– Что, не помогает тебе чародейская сила? – оскалился Лохлайн. – А, колдун?
Новгородец и сам готов был признаться, что нет у него никакой колдовской силы и в помине. И, обратись к нему подземельщик по-хорошему, вместе с ним посмеялся бы над собственной беспомощностью перед хитроумным запором. Но спускать наглому, истекающему презрением к людям Лохлайну? Ни в коем случае! Считают его колдуном?
Хорошо! Тогда не обижайтесь!
Строки сложились в вису сами собой:
Серовато-желтая плита задрожала. Гул прокатился по извилистому ходу, отражаясь от стен. «Вот это да! – пронеслось в голове словена. – Неужели, получается?!»
– Стой! Остановись, колдун! – побелевший лицом Лохлайн дернулся к новгородцу.
Вскинутая Вратко ладонь заставила динни ши замереть с вытянутыми руками – о болтающемся на поясе мече он забыл.
– Ты этого хотел? – парень, как мог, попытался повторить нахмуренные брови и строгий взгляд Харальда Сурового. Кажется, ему это удалось, ибо воин подземного народа отвел глаза, сник, как цепной кобель, увидевший крепкий кол в руках незваного гостя. – Так я продолжаю?
– Не нужно… – Лохлайн повернулся к двери, но не успел прикоснуться к резному узору.
Створки дрогнули и поползли в стороны, скрываясь в стенах.
– Ты? – зашипел подземельщик.
– Нет, я! – раздался громкий, исполненный гнева голос.
Королева?
– Входи, Вратко из Хольмгарда! – приказала Маб.
Новгородец шагнул через порог. Лохлайн дернулся было, чтобы опередить (как это благородный наследник Туата Де Дананн уступит первенство жалкому человечишке?), но потом чего-то испугался – то ли недовольства правительницы, то ли гнева чародея – и застыл с поднятой ногой. Вышло смешно. Вратко еле удержался, чтобы не хихикнуть помальчишечьи. И хорошо, что пересилил порыв – не к лицу грозному чародею.
Пещера, прятавшаяся за чудом уцелевшей дверью, выглядела заметно большей, чем тронный зал. Во всяком случае, стены ее тонули в густом мраке. Развешанные то тут, то там на вросших в каменный пол известковых сосульках корзины с деарладс бросали зеленоватые отсветы на низкий продолговатый стол, служивший, скорее всего, алтарем. У его подножья горел очаг. Настоящий, с багровыми углями и рыжеватыми, трепещущими от малейшего дуновения лепестками пламени.
– Входи, Вратко из Хольмгарда! – повторила королева.
Ее лицо, озаренное снизу алым светом очага, а сверху гнилушечной зеленью, напоминало жутковатую маску. Воистину, привидеться такое могло лишь в ночных кошмарах. Застывшая рядом Керидвена выглядела не лучше. Даже хуже из-за носа, напоминающего вороний клюв и густых, сросшихся на переносье бровей. Ведьма. Как есть, ведьма.
Новгородец сбросил с плеча копье, пристукнул пятой оскепища о валун – похоже, эту пещере стремились сохранить нетронутой, не оскверняя ее прикосновением кайла или резца каменотеса, – и поклонился.
– Поздорову тебе, великая королева.
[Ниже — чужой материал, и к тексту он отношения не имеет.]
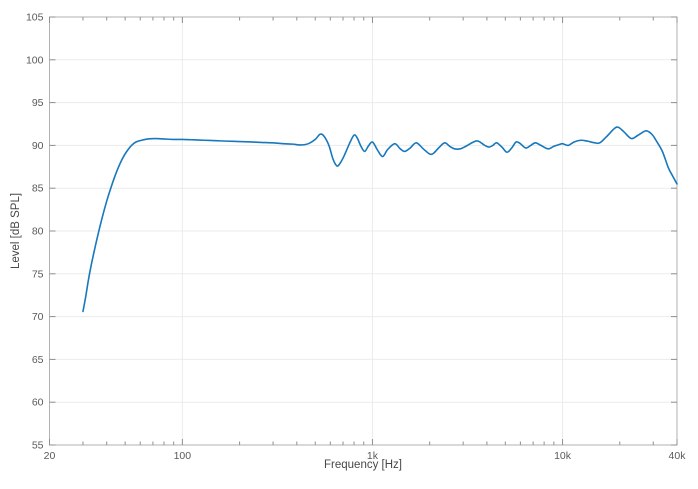 The width and height of the screenshot is (698, 489). What do you see at coordinates (38, 274) in the screenshot?
I see `svg-text: 75` at bounding box center [38, 274].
И тебе, чародейка Керидвена. – Тут Вратко увидел стоящего в тени Морврана, поклонился военному вождю. – И тебе поздорову, кеанкиннид[13].
Сын Керидвены, уродливый горбун, которого поставили главенствовать над воинами динни ши, несмотря на презрение последних ко всему роду человеческому, оскалил желтые лошадиные зубы:
– Неужто сам бог Луг со своим копьем Ассал к нам в гости пожаловал? Или это – Один, Отец Дружин, а копье именуется Гунгниром?
– Помолчи! – дернула плечом колдунья.
Морвран хохотнул злым, каркающим смешком, но послушался.